La Gala de la Reina de Tenerife, cuestionada por estancamiento y fondos públicos.
Una valoración periodística y la crítica ciudadana cuestionan el estancamiento creativo y la eficiencia de los fondos públicos en la Gala de la Reina del Carnaval de Santa Cruz de Tenerife, exigiendo una profunda revisión del evento.
Una reciente valoración periodística ha puesto de manifiesto un debate creciente en torno a la Gala de elección de la Reina del Carnaval de Santa Cruz de Tenerife, señalando una percepción generalizada de estancamiento creativo y cuestionando la eficiencia en el uso de los fondos públicos destinados a su producción.
Según este análisis, el evento, que se celebra anualmente, es percibido por una parte de la ciudadanía como una propuesta escénica que apenas ha evolucionado en las últimas décadas. A pesar de la incorporación de elementos tecnológicos como pantallas digitales y efectos de iluminación modernos, el ritmo del espectáculo, el contenido del guion y la dirección artística son objeto de críticas por su falta de innovación y por recurrir a fórmulas que se consideran desfasadas.

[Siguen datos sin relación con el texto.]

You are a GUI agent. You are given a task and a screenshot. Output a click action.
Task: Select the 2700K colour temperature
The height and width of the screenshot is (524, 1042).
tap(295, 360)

La crítica se extiende a la selección de artistas invitados, cuya calidad en ocasiones no cumpliría con las expectativas, mencionándose problemas en la ejecución de las actuaciones, como la sincronización labial. Esta situación, sumada a la inversión de dinero público en sus cachés, ha generado una demanda de mayor transparencia por parte de la ciudadanía, que exige conocer los detalles económicos de estas contrataciones. La presencia de presentadores externos, que a menudo recurren a comentarios tópicos sobre la región, también es señalada como un elemento que contribuye a la percepción de un evento que busca validación externa.
El análisis subraya que, mientras el Carnaval de calle mantiene su vitalidad y creatividad, la Gala de la Reina se ha convertido en una rutina costosa y predecible, que no logra generar emoción y que es percibida como un mero cumplimiento de expediente. La insatisfacción ciudadana se manifiesta activamente en redes sociales, donde se cuestiona el destino de los recursos públicos en un espectáculo que no responde a las expectativas contemporáneas.
Finalmente, el texto concluye que el evento necesita una profunda revisión en su concepción, dirección y guion. Se advierte que, de no producirse cambios significativos en la gestión y el enfoque de la Gala, la persistencia en el modelo actual podría derivar en consecuencias políticas para los responsables de su organización.